Coincidentally, the election that propelled Ms. Sheik-Yousef to office also approved the school budget. Councilors who initially resisted sending the increased budget to the voters were persuaded to vote in favor because it included more money for equity and diversity education. It is hard to vote against such nice-sounding ideas, but if it means more money to promote the kind of thinking that labels people like Mr. Jennings a white supremacist, then maybe it’s time to rethink what we are teaching our students.

As I end my career as a high school history teacher, I am saddened for today’s young people, whose views of this country have been shaped by the noxious political environment of recent years.

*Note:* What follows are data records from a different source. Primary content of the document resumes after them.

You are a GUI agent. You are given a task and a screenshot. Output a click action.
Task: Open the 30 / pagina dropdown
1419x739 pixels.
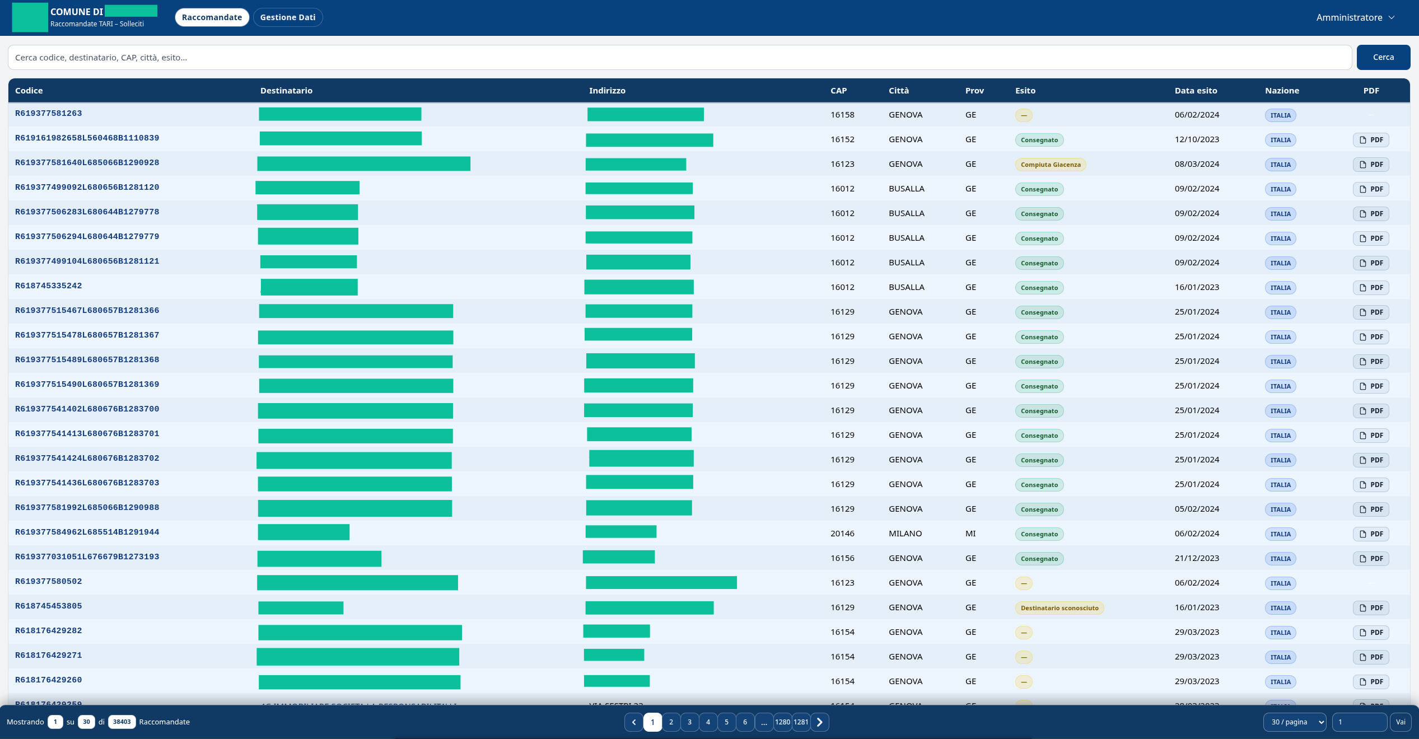click(x=1295, y=722)
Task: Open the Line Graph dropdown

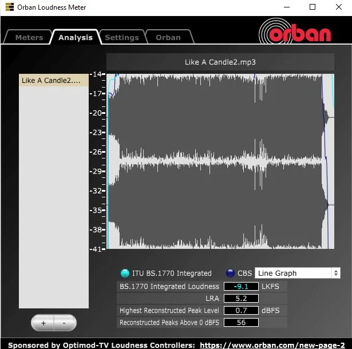Action: click(297, 273)
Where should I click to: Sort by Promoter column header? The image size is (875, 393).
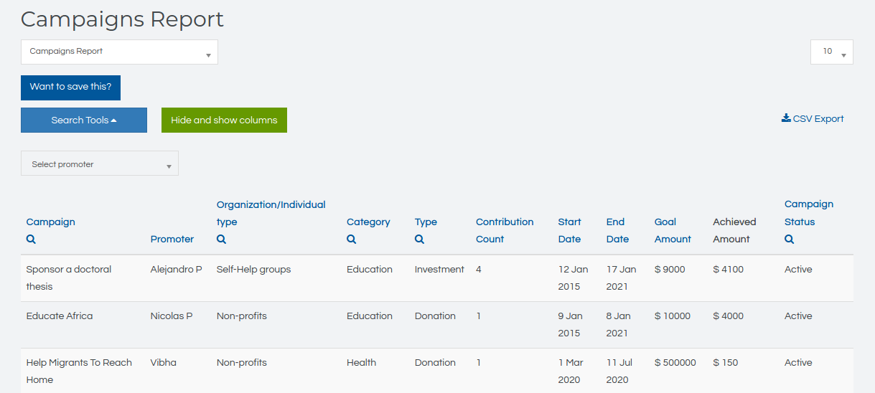(x=172, y=239)
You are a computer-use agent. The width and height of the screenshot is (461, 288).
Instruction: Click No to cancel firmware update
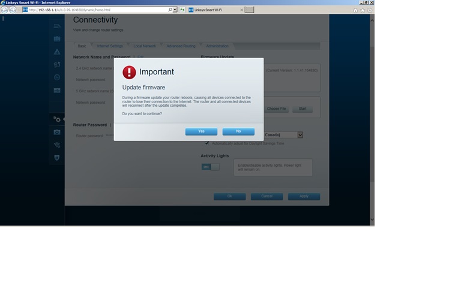click(238, 131)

On the right, they’ve seen President Trump’s reckless tweets and the attack on the U.S. Capitol, but on the left, they’ve seen a summer of lawless rioting and been indoctrinated by many elements of the wider culture to see their country as racist to the core.

The problem with critical race theory is not as much that it is wrong as that it is distorted and de-contextualized, like seeing yourself in a funhouse mirror. Yes, that is you in the mirror, but the image is wildly distorted. Yes, we have a history of racism in our country and are living with the legacy of slavery and Jim Crow, but as George Packer writes in the current issue of The Atlantic, “the most radical version of the narrative lashes together the oppression of all groups in an encompassing hell of white supremacy, patriarchy, homophobia, transphobia, plutocracy, environmental destruction, and drones – America as a unitary malignant force.” Is that really us?

Packer goes on to note that this tortuous understanding of our country does not equip us to deal with real issues such as the complex sources of poverty, the role of personal agency and “the main source of violence in Black neighborhoods, which is young Black men, not police.” The intrusion of this narrative into American culture has been driven by the laudable and incontestable principle of inclusion, but it has “smuggled in more threatening features that have come to characterize identity politics and social justice: monolithic group thought, hostility to open debate and a taste for moral coercion.”

I was born in 1954, the year that Brown v. Board of Education ended racial segregation in public education. The more accurate and contextualized picture of race relations – and human rights generally – in the United States is one of extraordinary progress in opportunities for Blacks, women, ethnic minorities, LGBTQ persons and immigrants. Ms. Sheikh-Yousef of all people ought to appreciate that. If Portland were under the thumb of real white supremacists, it’s hard to see how she could get elected to the Charter Commission.